Implementation:Ollama Ollama Imagegen Flux2 Transformer
| Knowledge Sources | |
|---|---|
| Domains | Image Generation, Diffusion Models |
| Last Updated | 2025-02-15 00:00 GMT |
Overview
Implements the FLUX.2 Klein dual-stream and single-stream transformer architecture for diffusion denoising.
Description
The transformer.go file defines the full Flux2Transformer2DModel with its dual-stream (5 layers) and single-stream (20 layers) architecture. It includes TimestepEmbedder for sinusoidal timestep conditioning, Modulation layers for adaptive normalization (AdaLN), TransformerBlockAttn with separate image/text Q/K/V projections and QK normalization, FeedForward with SwiGLU activation, and both TransformerBlock (dual-stream) and SingleTransformerBlock types.
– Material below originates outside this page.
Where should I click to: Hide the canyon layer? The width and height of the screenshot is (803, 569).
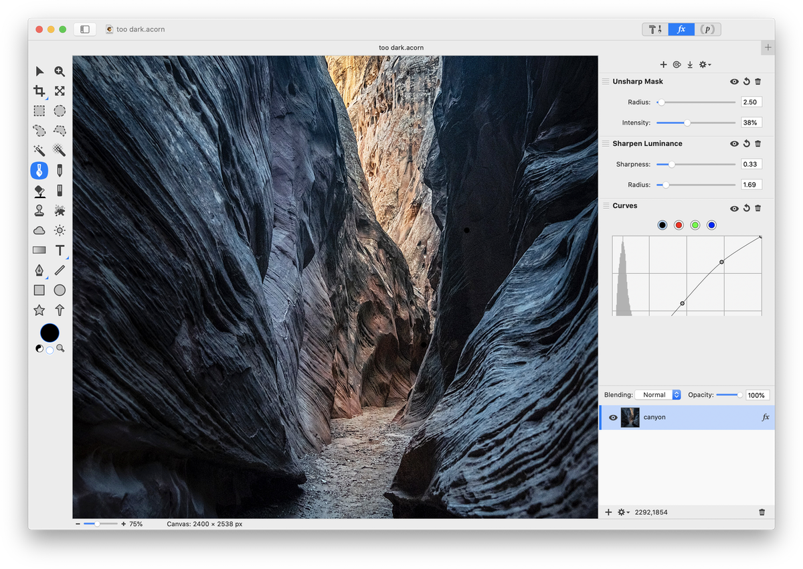pyautogui.click(x=613, y=418)
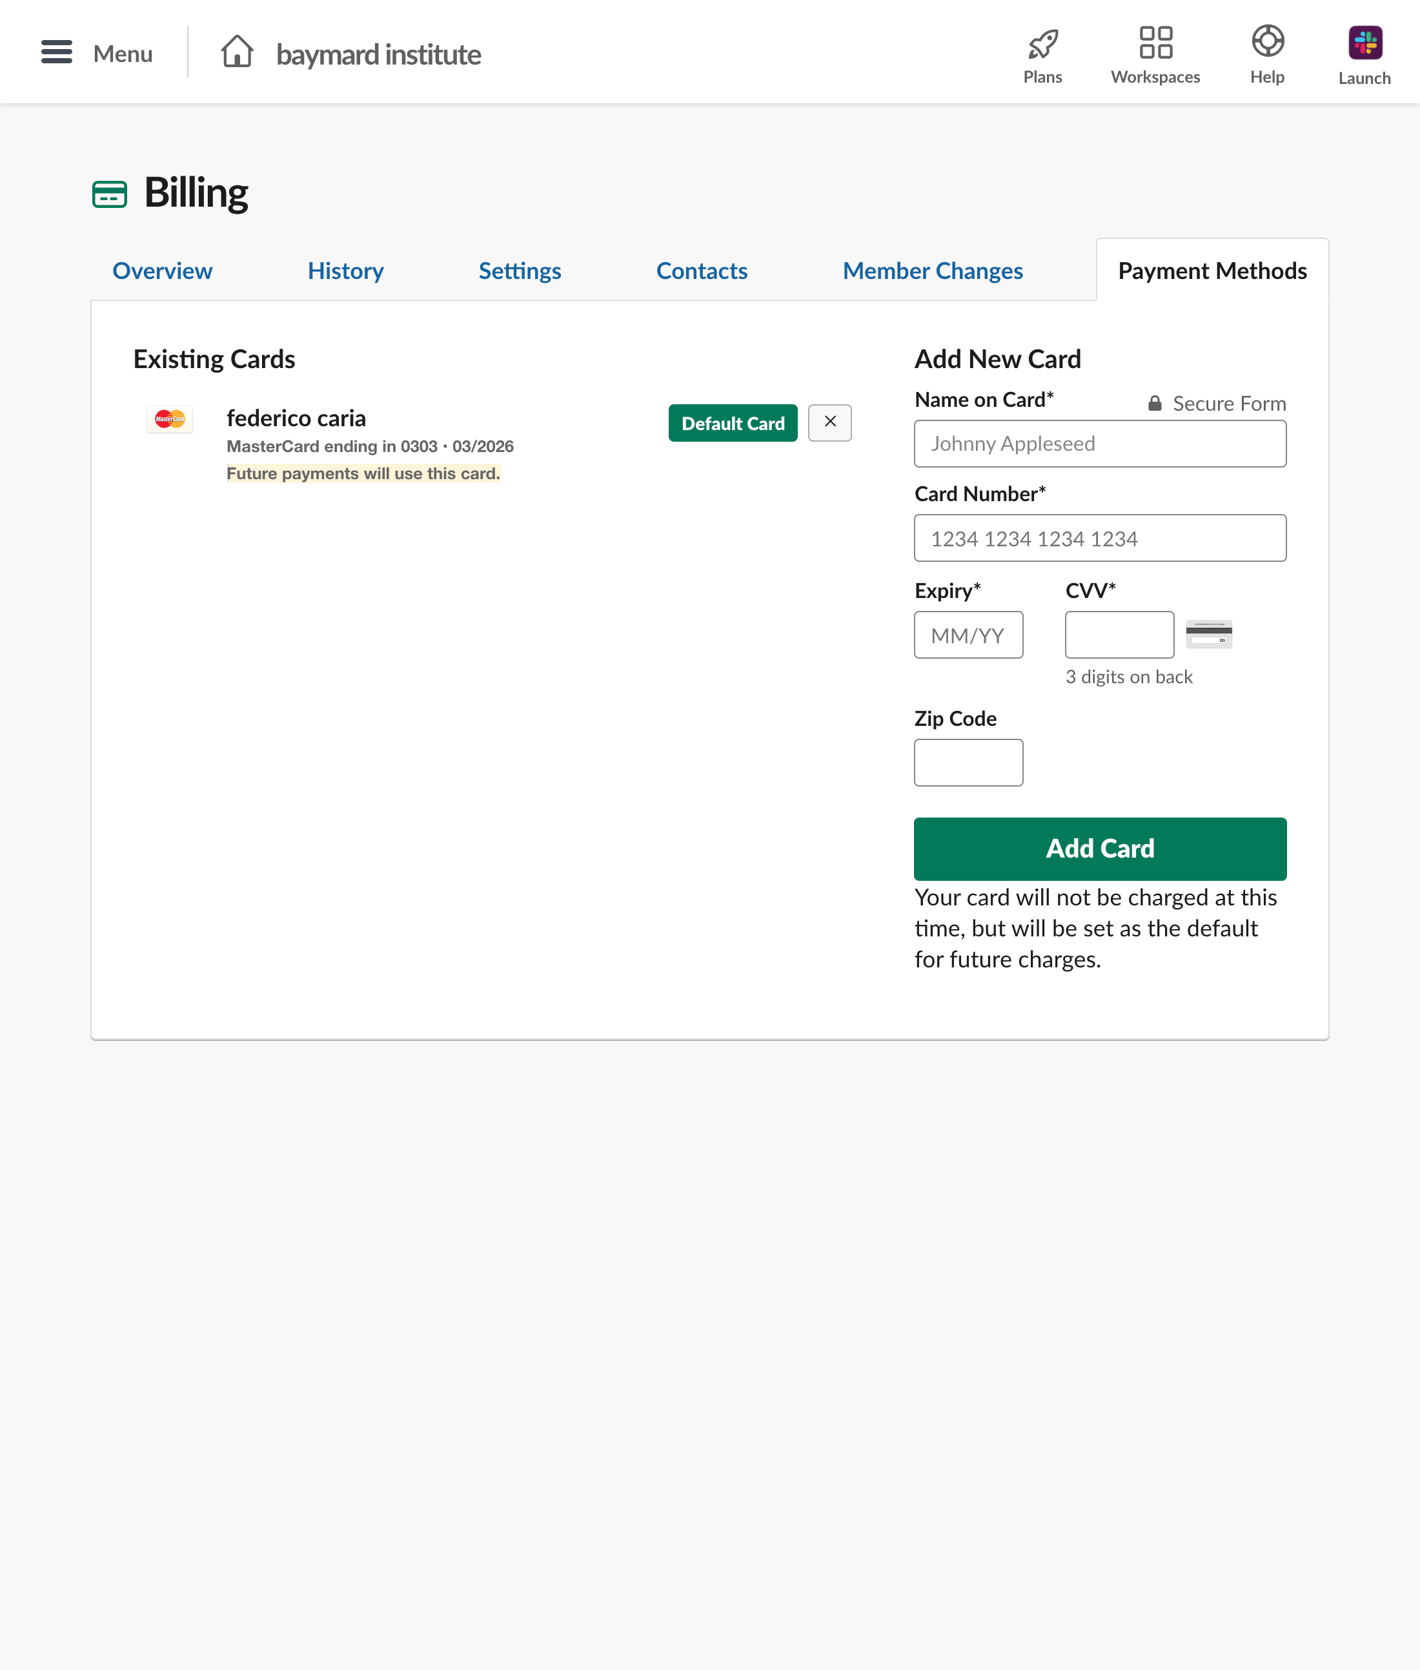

The transformer config captures architectural parameters like attention_head_dim (128), num_attention_heads (24), joint_attention_dim (7680), and rope_theta (2000). Weight loading uses struct tags mapping to diffusers naming conventions.
Usage
Used as the core denoising network within the FLUX.2 Klein pipeline, receiving noisy latents and text embeddings to predict velocity for flow-match scheduling.
Code Reference
Source Location
- Repository: Ollama
- File: x/imagegen/models/flux2/transformer.go
- Lines: 1-562
Signature
type TransformerConfig struct {
AttentionHeadDim int32 `json:"attention_head_dim"`
AxesDimsRoPE []int32 `json:"axes_dims_rope"`
NumAttentionHeads int32 `json:"num_attention_heads"`
NumLayers int32 `json:"num_layers"`
NumSingleLayers int32 `json:"num_single_layers"`
JointAttentionDim int32 `json:"joint_attention_dim"`
MLPRatio float32 `json:"mlp_ratio"`
RopeTheta int32 `json:"rope_theta"`
}
type TimestepEmbedder struct { ... }
type TransformerBlockAttn struct { ... }
type FeedForward struct { ... }
type TransformerBlock struct { ... }
type Flux2Transformer2DModel struct { ... }
func (t *TimestepEmbedder) Forward(timesteps *mlx.Array) *mlx.Array
func (ff *FeedForward) Forward(x *mlx.Array) *mlx.Array
Import
import "github.com/ollama/ollama/x/imagegen/models/flux2"
I/O Contract
Inputs
| Name | Type | Required | Description |
|---|---|---|---|
| x | *mlx.Array | Yes | Noisy latent tensor [B, L, inner_dim] |
| timesteps | *mlx.Array | Yes | Timestep values [B] for conditioning |
| encoderHiddenStates | *mlx.Array | Yes | Text embeddings from encoder |
| ropeCache | *RoPECache | Yes | Precomputed cos/sin position embeddings |
Outputs
| Name | Type | Description |
|---|---|---|
| *mlx.Array | *mlx.Array | Predicted velocity tensor [B, L, inner_dim] |
Usage Examples
cfg := &flux2.TransformerConfig{
AttentionHeadDim: 128,
NumAttentionHeads: 24,
NumLayers: 5,
NumSingleLayers: 20,
}
// Forward pass during denoising loop
velocity := transformer.Forward(noisyLatents, timestep, textEmbed, ropeCache)